§ Problem:
Turn the entries from the line with "You are a GUI" to the line with "Image resolution: width=1280", both included, into a numbered list with any blank lines left out.

§ Task data:
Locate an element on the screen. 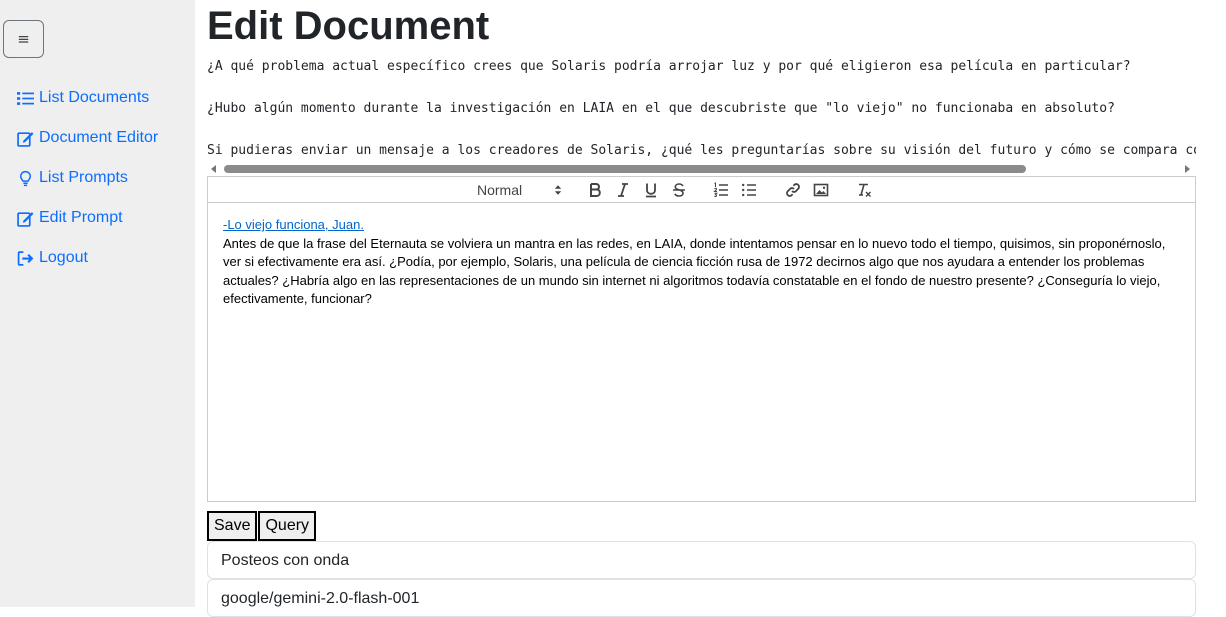  strikethrough-icon is located at coordinates (679, 190).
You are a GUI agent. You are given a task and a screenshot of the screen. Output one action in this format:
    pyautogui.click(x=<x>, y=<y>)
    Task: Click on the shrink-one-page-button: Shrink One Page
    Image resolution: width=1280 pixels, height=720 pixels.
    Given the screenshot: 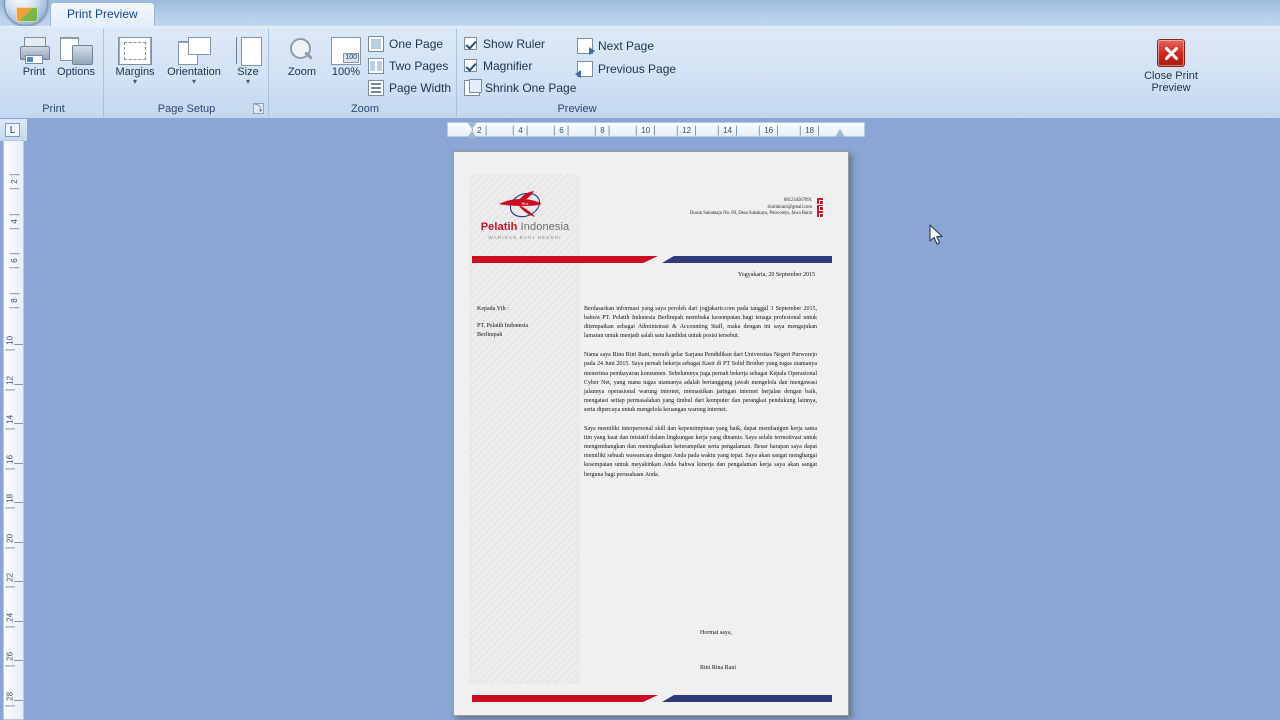 What is the action you would take?
    pyautogui.click(x=520, y=88)
    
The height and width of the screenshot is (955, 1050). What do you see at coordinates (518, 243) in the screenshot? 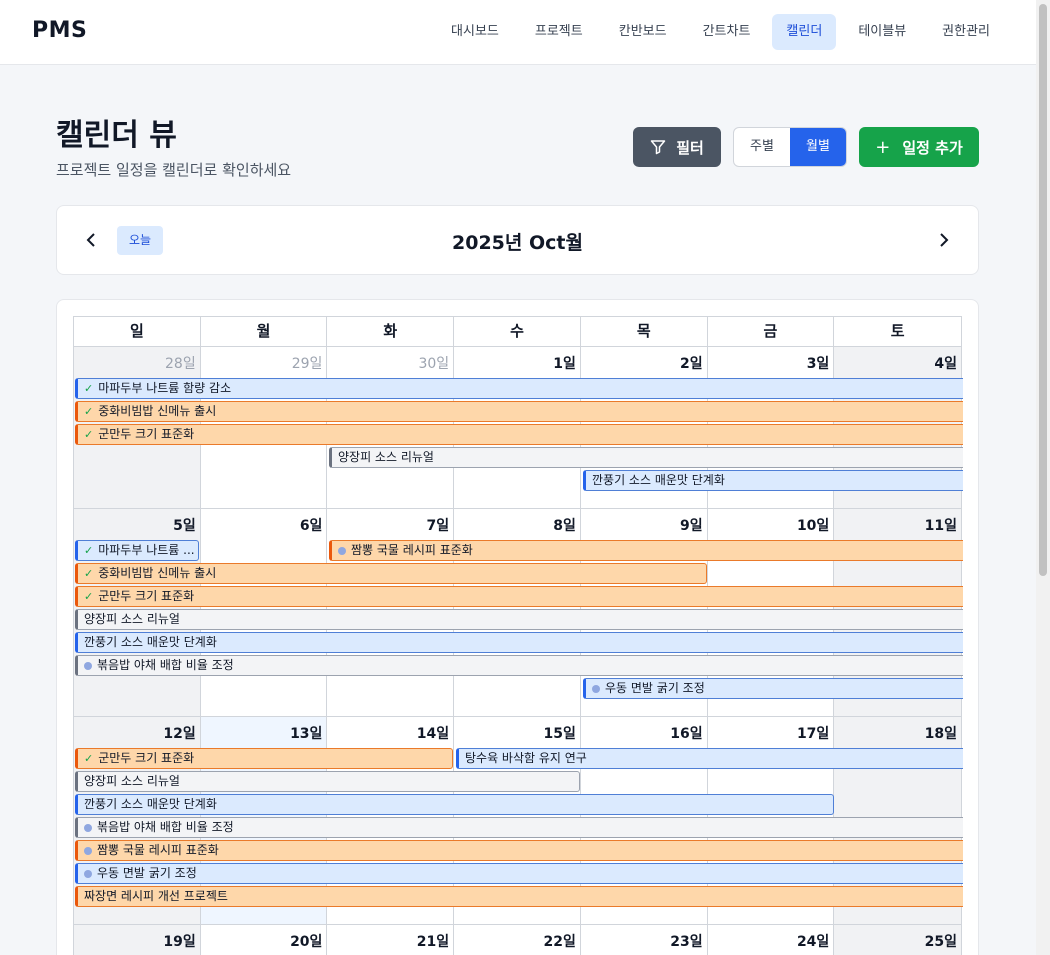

§ Answer section:
1. You are a GUI agent. You are given a task and a screenshot of the screen. Output one action in this format:
2.     pyautogui.click(x=<x>, y=<y>)
3.     Task: Click on the shrink-one-page-button: Shrink One Page
4.     Image resolution: width=1280 pixels, height=720 pixels.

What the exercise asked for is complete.